# [Quoted text]
Importantly, this documentation MUST receive the roxygen tag
@keywords resource
, so that the documentation will be identified as a
resource. Also, add the bare name of the resource as the @name
tag
(e.g. in the case of our example that translates to @name nasa_srtm
).
#' Short title #' #' One or more description paragraphs might follow here. Please describe #' the spatio-temporal structure of your resource here briefly. #' #' @name <the short name of your resource> #' @param <any user-facing arguments> #' @keywords resource <identifies the documentation as a resource> #' @references <ideally a citable scientific publication> #' @source <a link in the \url{} tag linking to an online documentation> #' @returns A function that makes a resource available for a portfolio #' @include register.R #' @export
The last two tags are important to add as well. The include statement is mandatory for the register functionality (more on that below) to be loaded before your resource function. The export tag is important so that the resource is actually exposed to the users of the package.
Resource functions are constructed as closures, i.e. functions that return a function. The outer level exposes arguments to be set by users of the function to fine-control the flow of the function. Note, it is important to check the user input in this outer level for correctness so that warning/error messages in case of any miss specifications are thrown immediately.
For nasa_srtm
, this outer level does not look really exciting because
there are no user-facing arguments to be checked (we will see how to
check user-facing arguments when constructing the indicator below):
get_nasa_srtm <- function() { # .... inner function level }
Note, that there are some exported helper functions for re-occurring
argument checks that you are free to use (e.g. check_available_years()
in case you query the user for a temporal time frame). The arguments
defined in the outer level of the resource function are then ready to be
used in the inner level, that we will have a look at next.

# [Data]
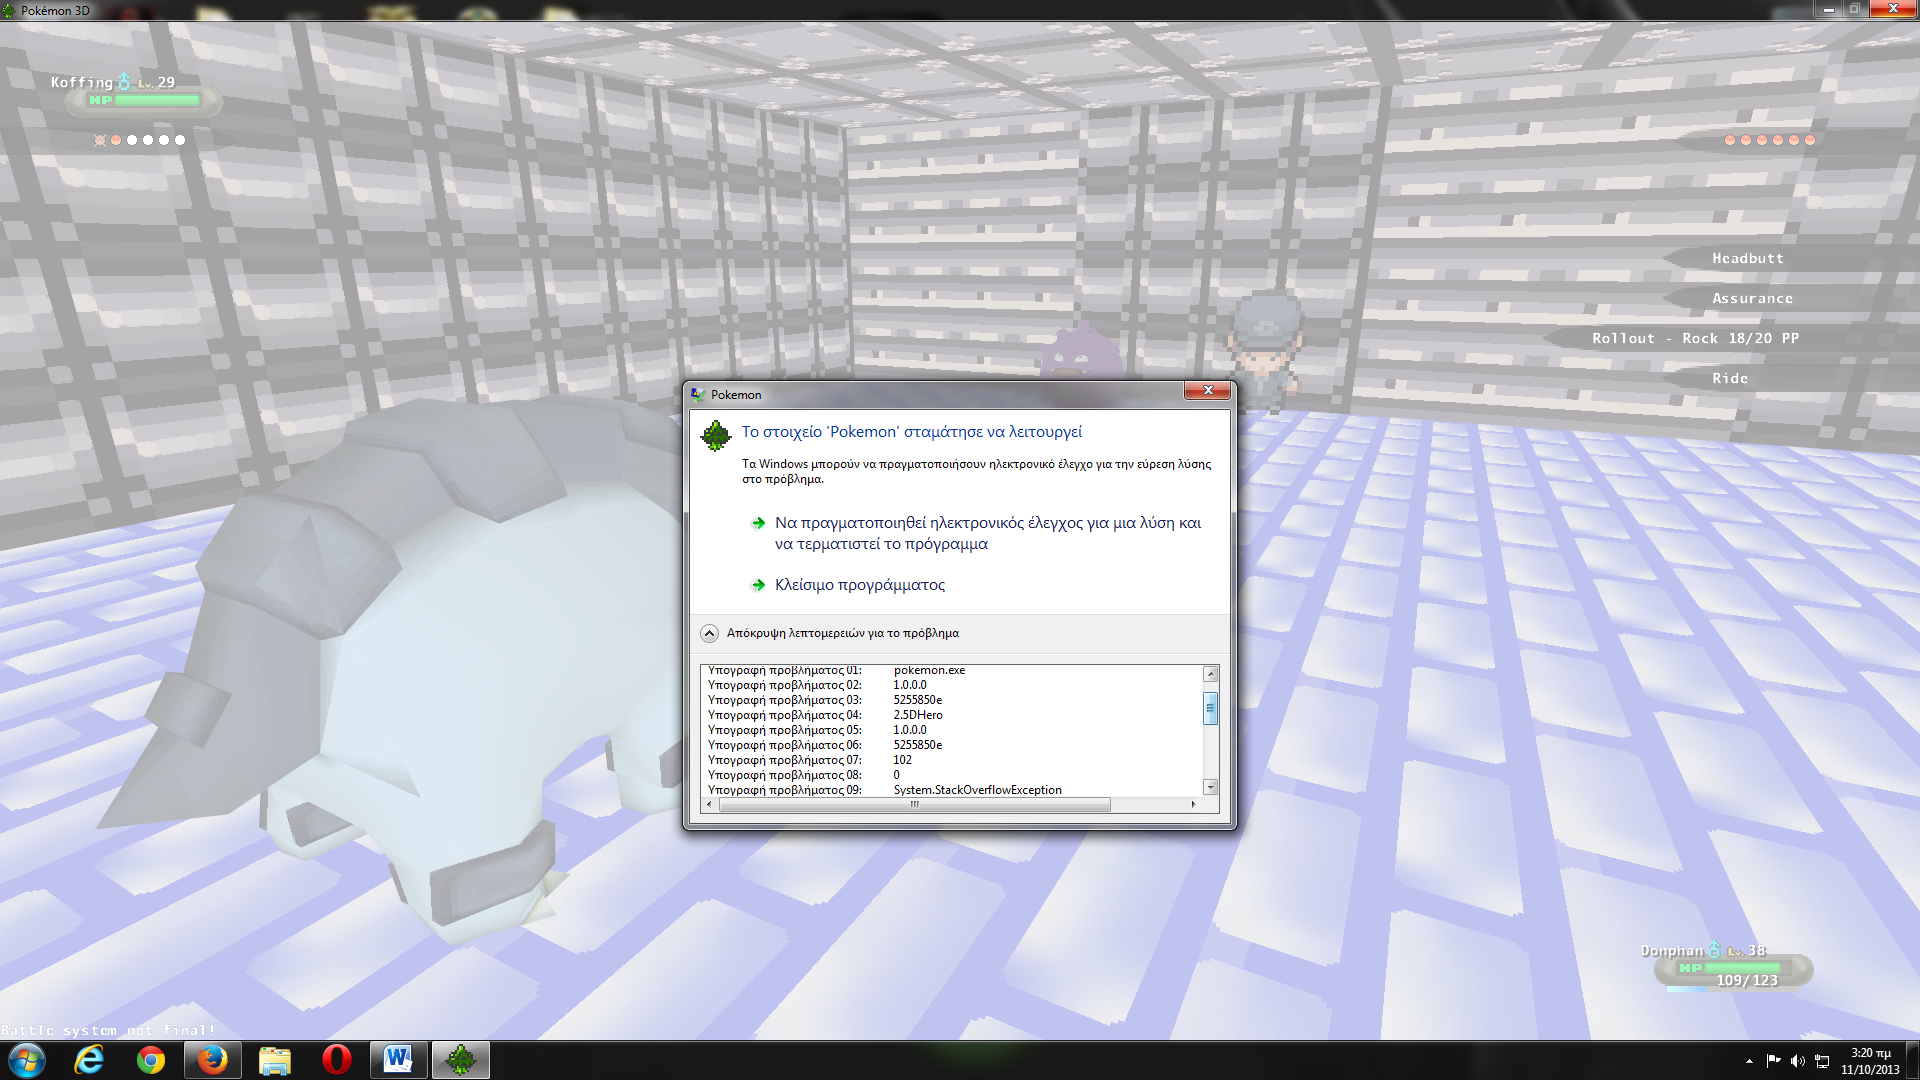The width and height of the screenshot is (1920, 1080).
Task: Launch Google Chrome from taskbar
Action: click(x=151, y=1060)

==

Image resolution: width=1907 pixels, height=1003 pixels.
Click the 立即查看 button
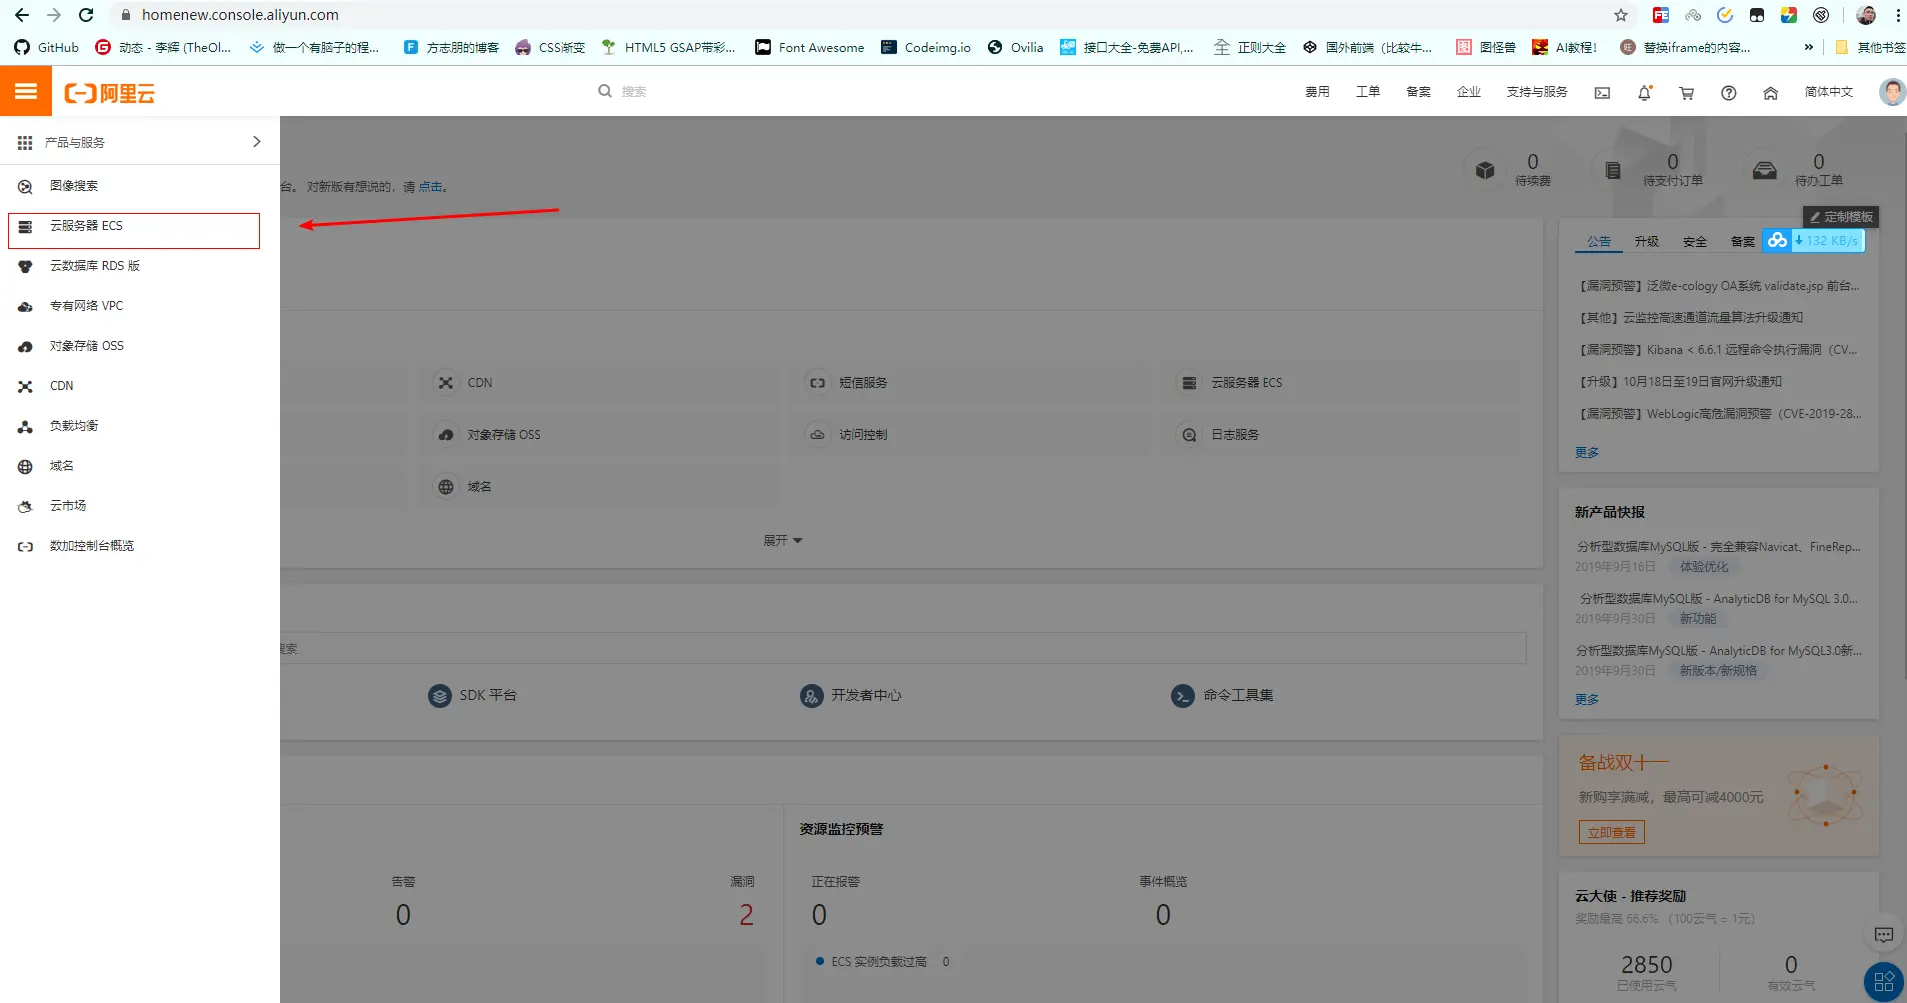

...

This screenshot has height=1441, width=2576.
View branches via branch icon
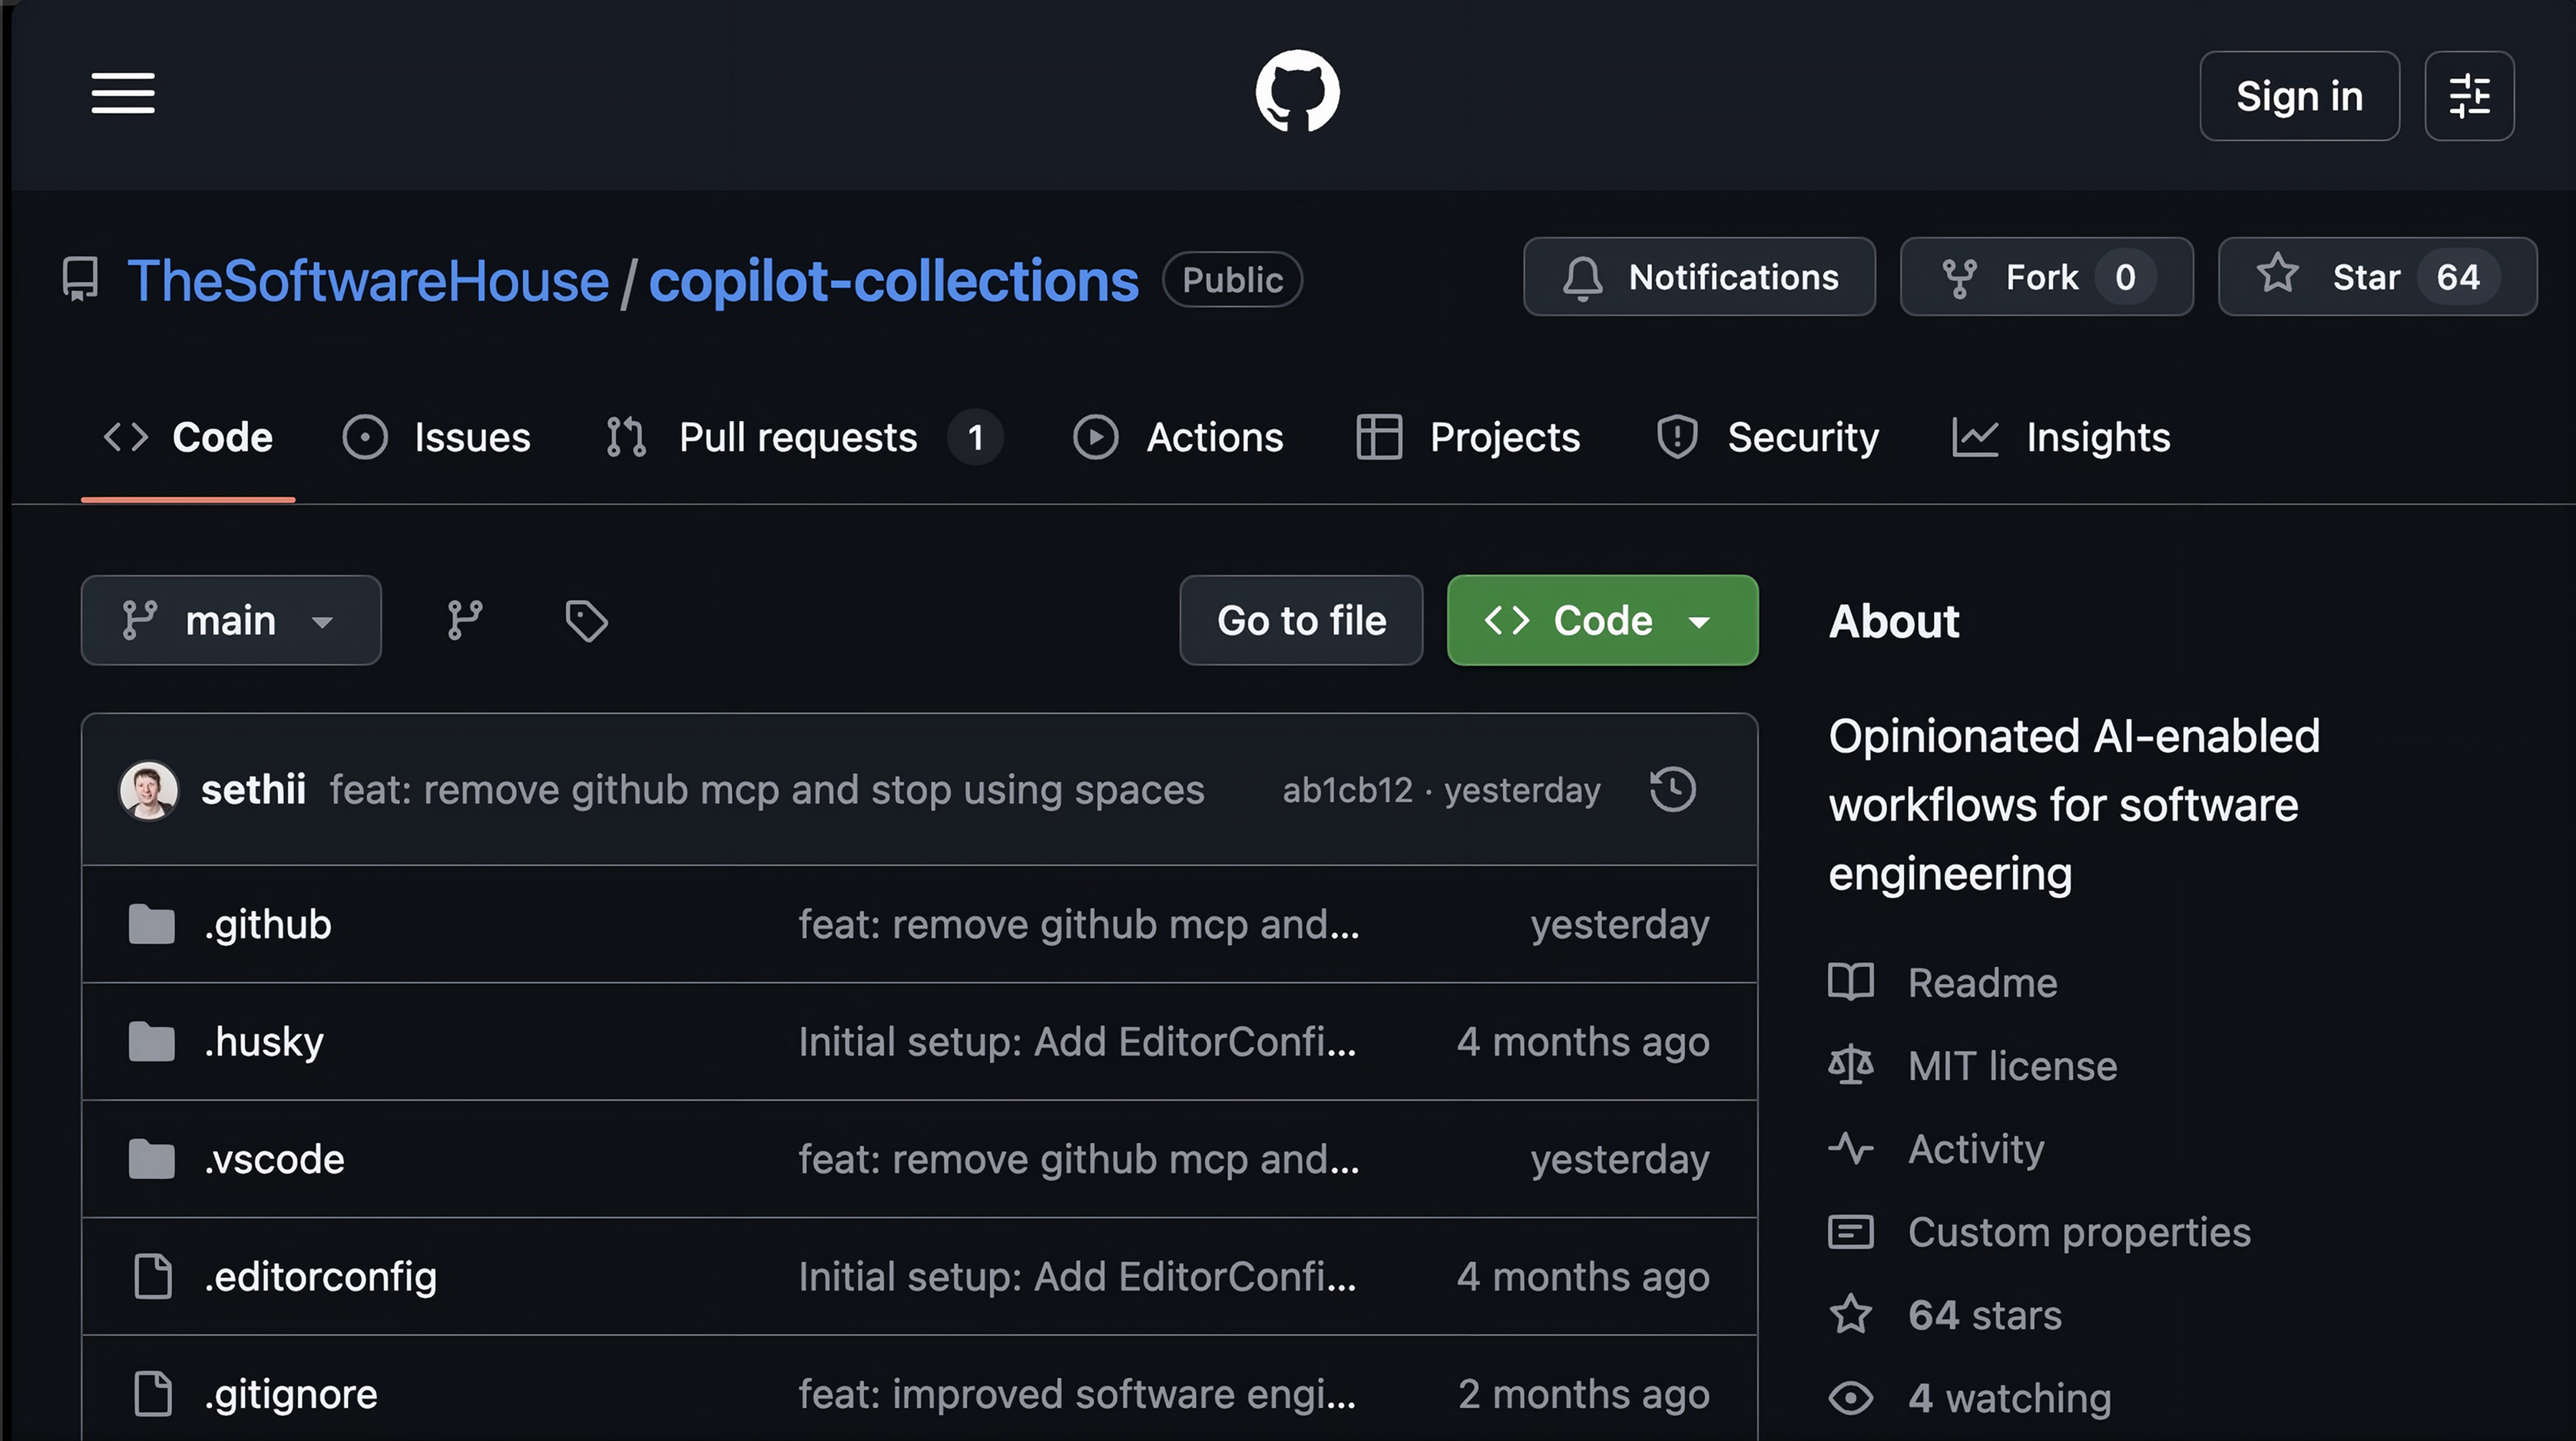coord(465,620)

# [Goals]
a. Reproduce the part of the text on resource functions between "Resource functions are" and "use (e.g. check_available_years()", inclusive.
b. Answer these questions from the text on resource functions:
(i) Which roxygen tag must the documentation receive so that it is identified as a resource?
(ii) Why is the export tag important?
(iii) How are resource functions constructed?

# [Answer set]
a.
Resource functions are constructed as closures, i.e. functions that return a function. The outer level exposes arguments to be set by users of the function to fine-control the flow of the function. Note, it is important to check the user input in this outer level for correctness so that warning/error messages in case of any miss specifications are thrown immediately.
For nasa_srtm
, this outer level does not look really exciting because
there are no user-facing arguments to be checked (we will see how to
check user-facing arguments when constructing the indicator below):
get_nasa_srtm <- function() { # .... inner function level }
Note, that there are some exported helper functions for re-occurring
argument checks that you are free to use (e.g. check_available_years()

b.
(i) @keywords resource
(ii) It makes sure the resource is actually exposed to the users of the package.
(iii) As closures, meaning functions that return a function.